Nice link, johnny, but it then goes on to say:
The exit pupil is the image of the objective that is formed by the eyepiece. It's where you place your eye to see the full field of view. You can calculate the diameter of the exit pupil by dividing the focal length of the eyepiece by your scope's focal ratio"
In other words, whatever image the binocs create, if they have the same exit pupil size the final image on your retina is going to be the same size.
Now ask yourself this: If Binoc#1 has a FOV if 200 feet at 1000 yards, and Binoc#2 has a FOV of 300 feet at 1000 yards (i.e. 50% wider) but they both create a 4.2mm wide image on the retina, isn't that physically impossible unless the apparent magnification is also 50% different?
If I take a 200 foot wide image and scrunch it into 4.2mm, that's a reduction of 0.00006889763. If I take a 300 foot wide image and scrunch it down into 4.2mm, that's a reduction of 0.00004593175. The wider FOV must result in a lower effective magnification.
Supposedly the human eyes combine to provide about 120d of binocular vision, which would be a FOV of some 10,380 feet at the standard thousand yards.
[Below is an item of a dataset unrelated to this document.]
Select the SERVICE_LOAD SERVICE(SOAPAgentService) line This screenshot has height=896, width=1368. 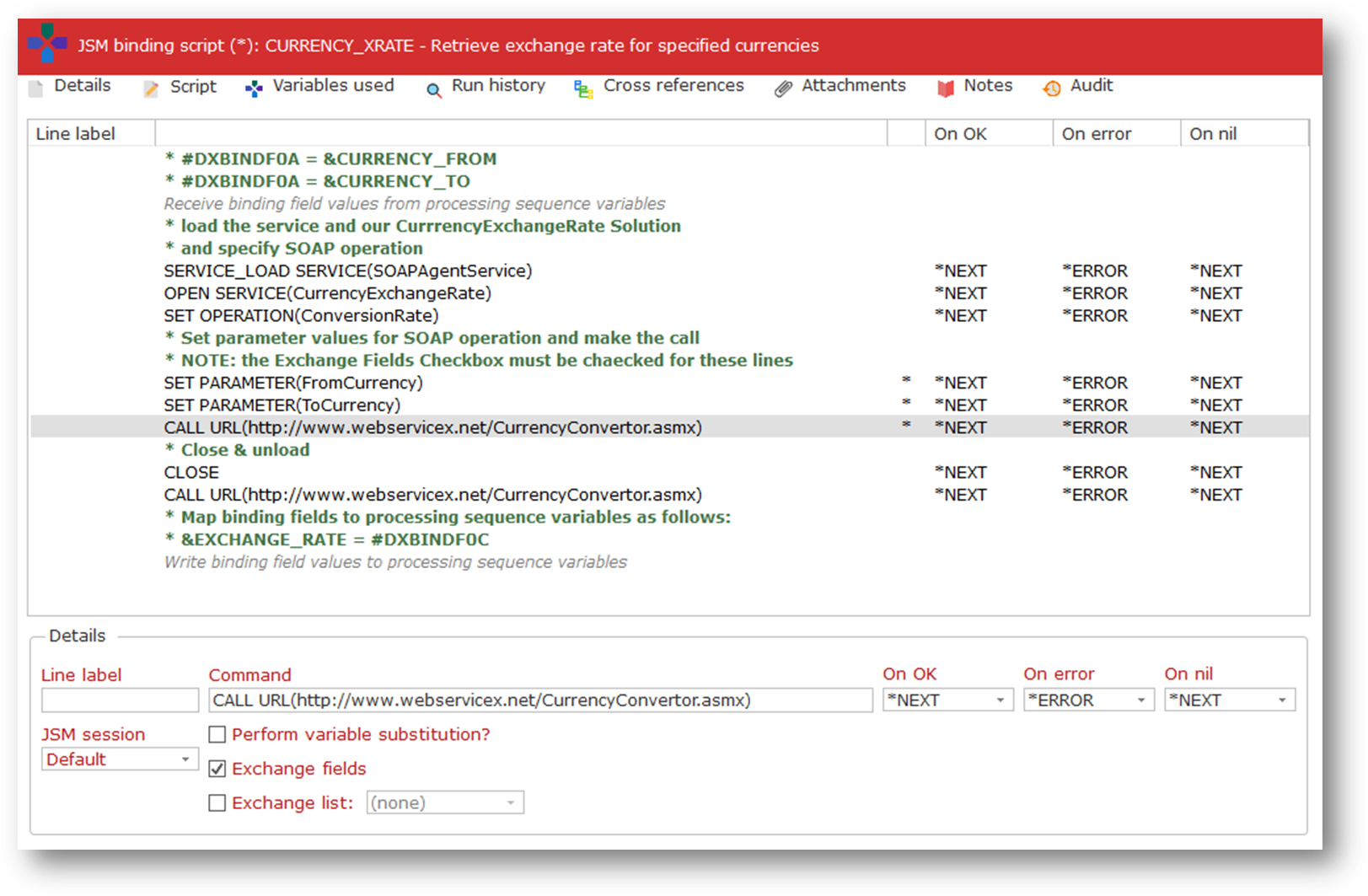pos(347,271)
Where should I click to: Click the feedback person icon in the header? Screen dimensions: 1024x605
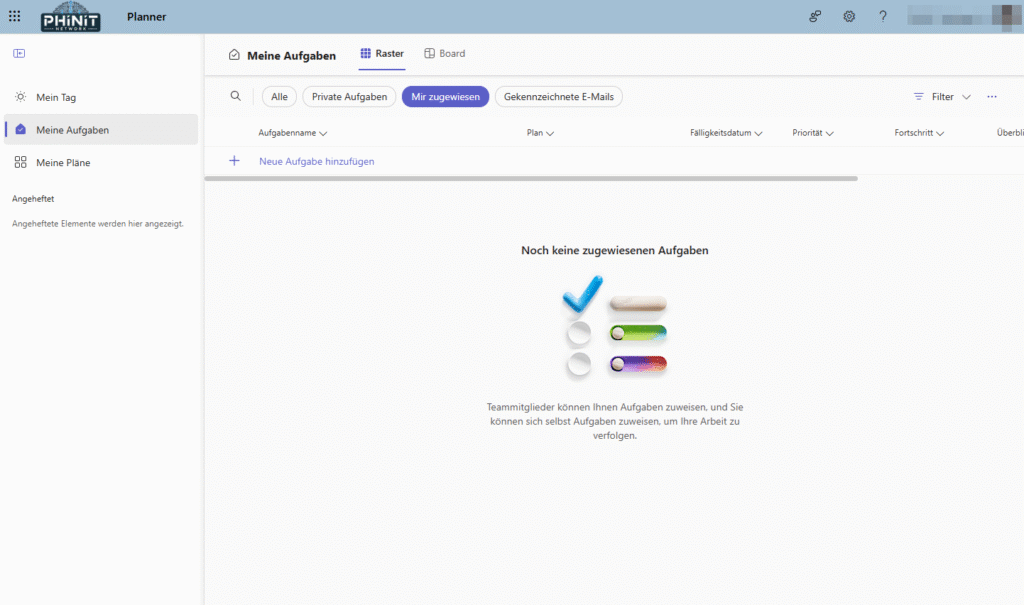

This can't be the number that binoc makers are using, since a 10x magnification of a 10,000 foot FOV would reduce the FOV to 1000 feet--not 200-300.
But ignoring the numbers and sticking to the theories...no matter how you slice it, you can't have the FOV change without the magnification changing, or the exit pupil changing.
And fryewe, you're right, I got my triangles crossed. Don't let that distract you, it doesn't affect the facts at all. You still can't change one element of a fixed equation, without changing another one.